Scientific classification
- Kingdom: Plantae
- Clade: Tracheophytes
- Clade: Angiosperms
- Clade: Monocots
- Order: Liliales
- Family: Liliaceae
- Genus: Calochortus
- Species: C. vestae
- Binomial name: Calochortus vestae Purdy
- Synonyms: Synonymy Calochortus vesta Purdy, misspelling ; Calochortus venustus var. vestae Purdy ; Calochortus luteus var. vestae (Purdy) Jeps. ; Calochortus venustus var. brachysepalus Regel ; Calochortus luteus var. oculatus S.Watson ; Calochortus oculatus (S.Watson) Wallace ;

= Calochortus vestae =

- Genus: Calochortus
- Species: vestae
- Authority: Purdy
- Conservation status: G3

Species of flowering plant

Calochortus vestae is a California species of flowering plants in the lily family known by the common name Coast Range mariposa lily. It is grows primarily in the forests of the North Coast Ranges of California (Sonoma, Lake, and Mendocino Counties), with additional populations in the southernmost Cascades in Shasta County and also in foothills of the Sierra Nevada. It generally grows in clay soils.

==Description==
Calochortus vestae is a perennial herb producing a branching stem between 30 and 50 centimeters tall. The basal leaf is 10 to 20 centimeters long and withers by flowering.

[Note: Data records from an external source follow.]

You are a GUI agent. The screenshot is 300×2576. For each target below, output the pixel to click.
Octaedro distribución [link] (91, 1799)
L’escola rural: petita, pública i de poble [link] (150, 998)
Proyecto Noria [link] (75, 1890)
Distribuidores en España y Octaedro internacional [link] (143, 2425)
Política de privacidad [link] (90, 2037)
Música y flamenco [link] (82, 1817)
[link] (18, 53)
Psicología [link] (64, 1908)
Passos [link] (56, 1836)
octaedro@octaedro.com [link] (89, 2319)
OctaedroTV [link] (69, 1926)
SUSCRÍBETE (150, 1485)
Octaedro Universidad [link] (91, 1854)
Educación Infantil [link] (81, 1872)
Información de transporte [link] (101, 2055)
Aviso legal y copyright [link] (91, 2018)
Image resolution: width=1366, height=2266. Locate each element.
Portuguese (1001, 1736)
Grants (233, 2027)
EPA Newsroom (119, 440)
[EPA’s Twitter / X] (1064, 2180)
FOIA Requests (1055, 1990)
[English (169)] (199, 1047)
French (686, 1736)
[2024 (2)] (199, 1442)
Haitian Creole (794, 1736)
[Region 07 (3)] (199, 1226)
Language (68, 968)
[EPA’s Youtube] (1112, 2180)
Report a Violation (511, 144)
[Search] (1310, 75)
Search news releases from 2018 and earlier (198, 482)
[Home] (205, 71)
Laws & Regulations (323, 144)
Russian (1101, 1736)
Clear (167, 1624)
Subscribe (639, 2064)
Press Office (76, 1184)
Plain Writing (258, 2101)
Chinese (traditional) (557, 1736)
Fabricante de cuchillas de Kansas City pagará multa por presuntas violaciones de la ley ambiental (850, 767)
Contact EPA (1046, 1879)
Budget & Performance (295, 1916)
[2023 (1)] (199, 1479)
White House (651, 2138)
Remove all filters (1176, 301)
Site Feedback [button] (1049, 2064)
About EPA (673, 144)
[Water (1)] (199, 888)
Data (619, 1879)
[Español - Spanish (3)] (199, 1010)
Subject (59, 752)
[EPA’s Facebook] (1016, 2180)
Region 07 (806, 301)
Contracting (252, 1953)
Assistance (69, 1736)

The inflorescence is a loose cluster of 1 to 6 erect, bell-shaped flowers. Each flower has three petals up to about 4 centimeters long and three sepals 2 to 3 centimeters long beneath. The petals are white to purplish in color with a central area of pale yellow with a darker reddish or brownish blotch within. At the base of each petal is a red-streaked patch of hairs.